Private institutions on the other hand are not subject to the payment rules for services under the authority of the municipality and are free to determine the level of fees themselves (with no maximum fee level). These institutions determine and publish their own fees, with the municipality providing financial free place subsidies, sibling subsidies, treatment free place subsidies, and social pedagogical free place subsidies for families who are entitled to these.
Admission selection and processes: The municipal council allocates admission places in outsourced and self-governing day care institutions and private day care, which form part of the municipal supply. These institutions may in certain cases partially or wholly make their own decisions in admissions, depending on the municipality’s decision. Private institutions make their own decisions on admissions, with the municipal council not involved in allocating places in these institutions. However, it is assumed that there is a collaboration between the private institution and the municipality regarding the admission of children in need of support. Private institutions are additionally required to establish and publish their admissions guidelines, which must be based on principles of equality and prohibiting discrimination on the grounds of race, sex, and religion. Private institutions can also be set up in a way that allows special priority to be given to certain groups of children (which must be stated in the institution’s articles of association). All day care institutions (municipal, self-governing, outsourced, and private) must ensure that a maximum of 30% of children from vulnerable housing areas are admitted to the institution each year.
Policies for vulnerable groups: All day care services in Denmark are required to ensure that children in need of additional support (such as children with reduced physical or mental functioning) receive the necessary support, care and learning in the day care services, as stipulated in Day Care Act No 1912/2021. All services must additionally comply with the municipality’s child policy that describes each day care institution’s role in preventing efforts against negative social heritage and exclusion. As a general approach to day care in Denmark, each municipality is required to give parents with children of the age of 24 weeks up to the age of starting school to opportunity to choose financial support for private institution and private day care provision instead of municipal provision. Moreover, further financial support is provided to parents with more than one child enrolled in either municipal or private institutions.
Quality assurance, monitoring and accountability
Reporting requirements: All day care services (irrespective of the provider) are accountable to the municipal council for ensuring that the services live up to the goals and framework set by the municipality and that the financial subsidies received are used in accordance to law. Self-governing and outsourced day care providers are additionally accountable to the municipality by being considered part of the municipal supply, while private providers are obliged to inform the municipal council on any relevant supervisory matters. The pedagogical curriculum must additionally be evaluated every second year by the head of each day care institution. Finally, self-governing and outsourced day care institutions (which have their admissions regulated by the municipality) are required to inform the municipal council of the proportion of children admitted from vulnerable households each year.

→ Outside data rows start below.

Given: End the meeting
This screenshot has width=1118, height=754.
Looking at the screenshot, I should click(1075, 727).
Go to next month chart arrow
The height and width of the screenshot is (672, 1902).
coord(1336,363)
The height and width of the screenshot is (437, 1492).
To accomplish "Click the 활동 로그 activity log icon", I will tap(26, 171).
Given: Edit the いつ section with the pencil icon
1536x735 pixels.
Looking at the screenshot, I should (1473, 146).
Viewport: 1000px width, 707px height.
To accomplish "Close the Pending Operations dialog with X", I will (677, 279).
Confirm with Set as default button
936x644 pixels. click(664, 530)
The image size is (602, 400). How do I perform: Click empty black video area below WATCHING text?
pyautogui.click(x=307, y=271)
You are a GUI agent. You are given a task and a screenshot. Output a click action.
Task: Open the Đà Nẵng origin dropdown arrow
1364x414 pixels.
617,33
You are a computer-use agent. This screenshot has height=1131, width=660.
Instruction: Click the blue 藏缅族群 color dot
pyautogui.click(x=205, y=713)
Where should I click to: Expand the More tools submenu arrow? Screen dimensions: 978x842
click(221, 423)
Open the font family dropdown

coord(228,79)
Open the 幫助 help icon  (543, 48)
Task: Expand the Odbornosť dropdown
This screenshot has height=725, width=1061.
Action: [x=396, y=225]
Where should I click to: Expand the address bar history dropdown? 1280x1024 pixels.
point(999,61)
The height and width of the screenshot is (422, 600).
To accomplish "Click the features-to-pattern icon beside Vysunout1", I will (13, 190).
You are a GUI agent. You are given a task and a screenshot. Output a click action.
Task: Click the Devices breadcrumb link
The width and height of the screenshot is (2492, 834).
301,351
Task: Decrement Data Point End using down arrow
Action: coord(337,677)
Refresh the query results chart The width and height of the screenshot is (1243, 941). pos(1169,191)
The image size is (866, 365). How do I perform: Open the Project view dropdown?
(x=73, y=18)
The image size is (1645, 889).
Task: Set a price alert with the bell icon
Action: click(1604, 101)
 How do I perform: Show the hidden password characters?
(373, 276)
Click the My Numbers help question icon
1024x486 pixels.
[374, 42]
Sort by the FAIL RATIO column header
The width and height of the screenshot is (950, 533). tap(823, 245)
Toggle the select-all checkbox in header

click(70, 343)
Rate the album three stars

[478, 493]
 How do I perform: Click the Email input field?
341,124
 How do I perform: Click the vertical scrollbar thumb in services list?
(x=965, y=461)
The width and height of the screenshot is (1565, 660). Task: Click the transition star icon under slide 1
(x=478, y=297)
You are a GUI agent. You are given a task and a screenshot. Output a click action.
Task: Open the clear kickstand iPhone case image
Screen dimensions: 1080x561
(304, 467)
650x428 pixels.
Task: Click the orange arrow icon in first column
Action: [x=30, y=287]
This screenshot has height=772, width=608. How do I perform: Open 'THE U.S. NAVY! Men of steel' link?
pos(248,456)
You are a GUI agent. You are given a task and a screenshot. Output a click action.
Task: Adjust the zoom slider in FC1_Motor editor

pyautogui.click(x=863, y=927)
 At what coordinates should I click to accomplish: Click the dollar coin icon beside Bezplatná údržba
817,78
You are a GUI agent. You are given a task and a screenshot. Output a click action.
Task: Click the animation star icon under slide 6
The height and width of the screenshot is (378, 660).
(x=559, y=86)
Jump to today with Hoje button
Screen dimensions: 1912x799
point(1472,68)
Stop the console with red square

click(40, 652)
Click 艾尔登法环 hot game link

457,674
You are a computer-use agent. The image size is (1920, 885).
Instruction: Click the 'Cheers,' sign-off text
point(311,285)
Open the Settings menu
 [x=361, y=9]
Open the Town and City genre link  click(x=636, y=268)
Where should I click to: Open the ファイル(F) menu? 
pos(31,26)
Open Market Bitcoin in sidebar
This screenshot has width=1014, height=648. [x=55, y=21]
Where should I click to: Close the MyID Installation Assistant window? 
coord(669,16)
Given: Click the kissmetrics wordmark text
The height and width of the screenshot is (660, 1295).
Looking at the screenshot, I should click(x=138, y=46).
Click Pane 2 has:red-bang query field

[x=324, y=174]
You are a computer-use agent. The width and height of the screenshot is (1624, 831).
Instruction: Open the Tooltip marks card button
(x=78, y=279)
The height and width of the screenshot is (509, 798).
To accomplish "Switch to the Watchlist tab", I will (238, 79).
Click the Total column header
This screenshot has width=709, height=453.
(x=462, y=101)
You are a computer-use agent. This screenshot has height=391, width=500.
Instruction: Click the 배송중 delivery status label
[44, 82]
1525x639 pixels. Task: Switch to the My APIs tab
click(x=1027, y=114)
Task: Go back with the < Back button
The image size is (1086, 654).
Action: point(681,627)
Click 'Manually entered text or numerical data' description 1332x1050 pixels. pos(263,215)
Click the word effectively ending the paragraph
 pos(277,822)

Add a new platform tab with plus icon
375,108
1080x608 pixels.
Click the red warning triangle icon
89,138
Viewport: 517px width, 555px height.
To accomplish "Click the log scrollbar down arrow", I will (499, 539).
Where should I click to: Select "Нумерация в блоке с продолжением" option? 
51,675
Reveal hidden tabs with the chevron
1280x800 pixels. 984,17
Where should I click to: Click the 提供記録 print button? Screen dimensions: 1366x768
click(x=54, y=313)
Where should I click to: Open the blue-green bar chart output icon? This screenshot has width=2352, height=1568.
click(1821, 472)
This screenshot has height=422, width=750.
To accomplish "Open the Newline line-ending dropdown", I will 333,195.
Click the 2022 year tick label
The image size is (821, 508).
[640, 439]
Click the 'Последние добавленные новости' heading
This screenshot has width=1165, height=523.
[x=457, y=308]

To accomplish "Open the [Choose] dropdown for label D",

Inspection: Municipal councils are responsible for supervising all day care services (including private day care schemes) which receive subsidies from the municipality. Supervision is mainly directed towards the pedagogical content, tasks, hygiene, health, fire conditions, and playground safety of the services (with several administrators in the municipality involved in the supervision). The municipal council also determines the frequency of inspections and reports (carrying out both notified and unannounced visits). Finally, external quality assurance is additionally performed by the Danish Evaluation Institute, an independent state institution formed under the auspices of the Ministry of Children and Education. The Danish Evaluation Institute carries out evaluations on how local authorities carry out supervisory and assessment tasks and works to enhance local knowledge and competencies in quality assurance methods.
Child assessment: According to the Day Care Act No 1912/2021, a language assessment must be conducted for children between the ages of 2 and 3 if any linguistic, behavioral or other conditions cause the day care staff to believe that the child could benefit from language stimulation. Language assessment tests skills in communicative competency, productive spoken language, receptive spoken language, and phonetic awareness. For children who do not attend day care settings, this language assessment is compulsory.
Sanctions: According to the Day Care Act No 1912/2021, the municipal council may revoke the approval of a private institution or private care agreement if, through ongoing supervision, the services are found to no longer meet the criteria of approval. In the case of self-governing and outsourced institutions, the municipal council may terminate the agreement with the municipality if the institutions no longer comply with minimum requirements.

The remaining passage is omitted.